Friday, May 02, 2008

E&W Bishops move against Holydays: again

Update: the liturgical expert Alcuin Reid has pointed out in the Catholic Herald the Bishops have not legally promulgated the change. This is not done simply by putting an announcement on a website. H-T to Fr Z, where the article is given in full.

Briefing (30/04/08).
The campaign against the Bishops' decision, without consultation, to move the Holydays of Obligation Epiphany, Ascension and Corpus Christi to the nearest Sunday, was one of the first this blog was involved in (see here). It seemed, after that, that people wanting to celebrate those feasts on the traditional days would only be able to do so by attending the Traditional Mass, which followed the 1962 calender. Though no one disputed the bishops' power to remove the obligation to attend Mass from those days (as they have with nearly all of the 10 Holydays of Obligation recommended in canon law), the bishops made no reference to the 1962 calender and no provision for it.
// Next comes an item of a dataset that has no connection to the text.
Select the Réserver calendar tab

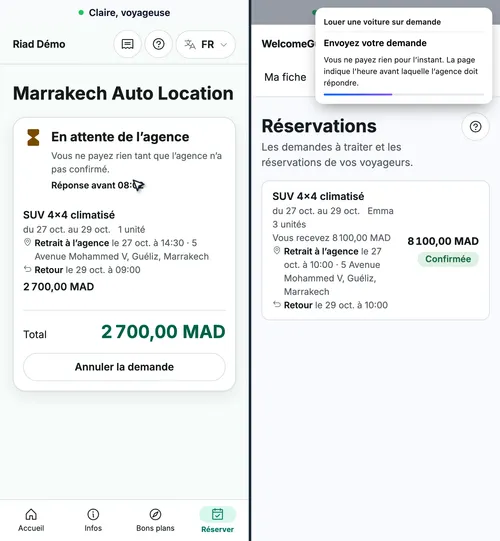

Now, apparently stung by the number of people going to the Traditional Mass on the old Holydays, the bishops are trying to insist that Traditional Masses for the feasts be celebrated on the nearest Sundays too. This appears to be motivated purely by vindictiveness. There are plenty of divergences between the 1962 calender and the modern one (many saints' days; Christ the King; Septuagesima) and the bishops have expressed no interest in any of these. It is just where the opportunity to attend these feasts exposes the unpopularity of their initiative in abolishing them two years ago, that they want to intervene.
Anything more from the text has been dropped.